I can't believe it has taken me so long to write about the passing of Steve Jobs, but I still wanted to share some of my thoughts. I have been a fan of Steve Jobs and his innovations as they have had a huge influence on my life and the way I do things. I have always been someone who enjoyed technology and so as Apple started gaining major ground several years ago it caught my attention. Shortly after I came on staff at Clearwater as youth pastor I was constantly struggling with my laptop and all its issues when one day I was fed up and grabbed the church's 21 inch iMac which was currently being unused and carried it into my office. After a few minutes I was hooked on it and it wasn't long until I purchased my first Macbook. I now am a complete Apple fan using a Macbook Pro which is the only computer my family owns and I use as my work computer, an iPad which I mainly use for chord sheets to lead worship, and of course my iPhone. So now that I have gotten that out of the way, here are some of my thoughts surrounding the sad passing of Steve Jobs this past week.
-First of all, life is fragile and short. Steve passed away at the young age of 56. Life is short and we must live it to the fullest. We should live each day for God like it is our last on earth. Hopefully it will not be, but that is out of our hands.
-I am saddened with the thoughts of "what could have been" if this terrible disease had not taken his life. Of course it is amazing that he has left 4 years worth of innovative products to be created, but if he had lived longer what might he have invented? This of course reminds me of the life of Rich Mullins and how he passed on way too young. I always wonder what worship songs we would be singing today if he had not passed on so young.
-I read something where he made mention of the time he did not spend with his kids because of work. I sensed that there could have been some regret. I personally do not have children and am unsure if I ever will, but I am reminded of the importance of my family. I have been reminded of this much over the past couple of years as there seems to be less time in each day, there are more work strains on my life now than ever, and the fact that I have lost loved ones in the past few years. My family must remain a priority in my life. As a matter of fact my order of priorities must be: 1) My relationship with God; 2) My relationship with my family; 3) My ministry/job. Sadly many people combine #1 and #3 and push family aside. Also just as sad is that some people expect you to do that.
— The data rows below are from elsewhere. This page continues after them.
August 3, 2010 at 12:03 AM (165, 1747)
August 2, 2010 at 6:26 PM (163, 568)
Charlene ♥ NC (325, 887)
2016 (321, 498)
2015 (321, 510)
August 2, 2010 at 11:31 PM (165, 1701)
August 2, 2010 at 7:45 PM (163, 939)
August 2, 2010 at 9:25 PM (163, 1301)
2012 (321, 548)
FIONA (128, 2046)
-I think about the legacy that Steve left as businessman, innovator, creative genius, etc. This makes me think about the legacy that I am leaving. I especially think about this as it ties into my next message as we end the Identity series next week. Am I seeking an identity that will leave a legacy that people will like about me, or am I seeking to leave the legacy that pleases God. As I was studying yesterday for my next message the following thought came out. It is bold but understand what I am saying. My thought was this: "I do not want my legacy to be that I was a youth pastor, I instead want my legacy to be that I am a man of God who was willing to do whatever to serve Him and not caving to the pressures of the world. In addition I want to be known as a Godly husband and family man."
So what have been your thoughts on the passing of Steve Jobs? Has it made you think about life in any way? As Steve said in one of his famous speeches "Nobody wants to die". Nobody wants to go through any pain or suffering that leads to death. However we do not have to worry about what will happen after if we have made Jesus Christ our personal Lord and Savior.